::: RECORDS TO USE :::

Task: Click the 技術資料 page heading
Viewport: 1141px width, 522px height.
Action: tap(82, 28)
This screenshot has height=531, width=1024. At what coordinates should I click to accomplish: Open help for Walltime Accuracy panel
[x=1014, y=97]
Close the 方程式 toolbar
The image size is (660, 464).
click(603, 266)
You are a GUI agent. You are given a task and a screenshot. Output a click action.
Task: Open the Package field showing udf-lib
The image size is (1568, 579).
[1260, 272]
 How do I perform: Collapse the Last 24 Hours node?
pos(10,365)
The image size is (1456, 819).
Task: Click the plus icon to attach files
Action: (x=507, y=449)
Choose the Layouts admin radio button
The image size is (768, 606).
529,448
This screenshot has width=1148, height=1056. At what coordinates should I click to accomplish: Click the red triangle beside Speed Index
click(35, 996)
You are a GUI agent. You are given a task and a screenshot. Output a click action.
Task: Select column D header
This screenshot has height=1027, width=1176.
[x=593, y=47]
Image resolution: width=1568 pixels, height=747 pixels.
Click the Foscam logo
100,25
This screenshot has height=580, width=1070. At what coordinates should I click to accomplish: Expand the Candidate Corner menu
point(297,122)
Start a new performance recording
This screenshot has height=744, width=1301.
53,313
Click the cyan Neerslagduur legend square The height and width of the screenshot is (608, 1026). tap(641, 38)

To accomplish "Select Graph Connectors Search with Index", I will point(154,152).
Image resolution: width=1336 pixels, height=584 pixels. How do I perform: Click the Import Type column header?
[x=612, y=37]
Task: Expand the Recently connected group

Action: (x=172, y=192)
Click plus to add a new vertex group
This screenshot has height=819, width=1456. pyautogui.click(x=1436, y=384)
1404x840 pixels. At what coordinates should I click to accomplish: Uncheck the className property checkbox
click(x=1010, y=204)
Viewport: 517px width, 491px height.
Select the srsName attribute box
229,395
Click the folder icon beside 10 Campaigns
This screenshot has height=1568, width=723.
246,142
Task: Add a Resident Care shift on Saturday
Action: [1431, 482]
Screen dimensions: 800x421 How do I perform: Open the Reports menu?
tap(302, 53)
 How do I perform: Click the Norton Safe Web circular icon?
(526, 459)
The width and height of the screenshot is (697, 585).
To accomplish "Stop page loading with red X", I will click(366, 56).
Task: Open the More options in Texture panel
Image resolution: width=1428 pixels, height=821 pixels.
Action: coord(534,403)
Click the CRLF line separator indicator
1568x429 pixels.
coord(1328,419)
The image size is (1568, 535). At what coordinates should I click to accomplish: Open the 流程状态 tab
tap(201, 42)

:::

* GIVEN REQUEST
Update all of the items above by replacing "At what coordinates should I click to accomplish" with "Where should I click to carry out" wherever it occurs, keeping every other word the same.

* TASK OUTPUT
Task: Click the 技術資料 page heading
Viewport: 1141px width, 522px height.
Action: tap(82, 28)
This screenshot has height=531, width=1024. Where should I click to carry out: Open help for Walltime Accuracy panel
[x=1014, y=97]
Close the 方程式 toolbar
The image size is (660, 464).
click(603, 266)
You are a GUI agent. You are given a task and a screenshot. Output a click action.
Task: Open the Package field showing udf-lib
The image size is (1568, 579).
[1260, 272]
 How do I perform: Collapse the Last 24 Hours node?
pos(10,365)
The image size is (1456, 819).
Task: Click the plus icon to attach files
Action: (x=507, y=449)
Choose the Layouts admin radio button
The image size is (768, 606).
529,448
This screenshot has width=1148, height=1056. Where should I click to carry out: Click the red triangle beside Speed Index
click(35, 996)
You are a GUI agent. You are given a task and a screenshot. Output a click action.
Task: Select column D header
This screenshot has height=1027, width=1176.
[x=593, y=47]
Image resolution: width=1568 pixels, height=747 pixels.
Click the Foscam logo
100,25
This screenshot has height=580, width=1070. Where should I click to carry out: Expand the Candidate Corner menu
point(297,122)
Start a new performance recording
This screenshot has height=744, width=1301.
53,313
Click the cyan Neerslagduur legend square The height and width of the screenshot is (608, 1026). tap(641, 38)

To accomplish "Select Graph Connectors Search with Index", I will point(154,152).
Image resolution: width=1336 pixels, height=584 pixels. How do I perform: Click the Import Type column header?
[x=612, y=37]
Task: Expand the Recently connected group

Action: (x=172, y=192)
Click plus to add a new vertex group
This screenshot has height=819, width=1456. pyautogui.click(x=1436, y=384)
1404x840 pixels. Where should I click to carry out: Uncheck the className property checkbox
click(x=1010, y=204)
Viewport: 517px width, 491px height.
Select the srsName attribute box
229,395
Click the folder icon beside 10 Campaigns
This screenshot has height=1568, width=723.
246,142
Task: Add a Resident Care shift on Saturday
Action: [1431, 482]
Screen dimensions: 800x421 How do I perform: Open the Reports menu?
tap(302, 53)
 How do I perform: Click the Norton Safe Web circular icon?
(526, 459)
The width and height of the screenshot is (697, 585).
To accomplish "Stop page loading with red X", I will click(366, 56).
Task: Open the More options in Texture panel
Image resolution: width=1428 pixels, height=821 pixels.
Action: coord(534,403)
Click the CRLF line separator indicator
1568x429 pixels.
coord(1328,419)
The image size is (1568, 535). Where should I click to carry out: Open the 流程状态 tab
tap(201, 42)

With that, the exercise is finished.